Data in this exercise —
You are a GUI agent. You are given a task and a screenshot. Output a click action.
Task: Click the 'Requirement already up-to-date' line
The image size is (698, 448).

* * *

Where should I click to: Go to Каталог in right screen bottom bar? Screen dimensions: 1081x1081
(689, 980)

Problem description —
In the entries above, restate word for word the lines between the one holding "Task: Click the" and the one holding "The image size is (698, 448).", inclusive, and nothing besides.

Written reply —
Task: Click the 'Requirement already up-to-date' line
The image size is (698, 448).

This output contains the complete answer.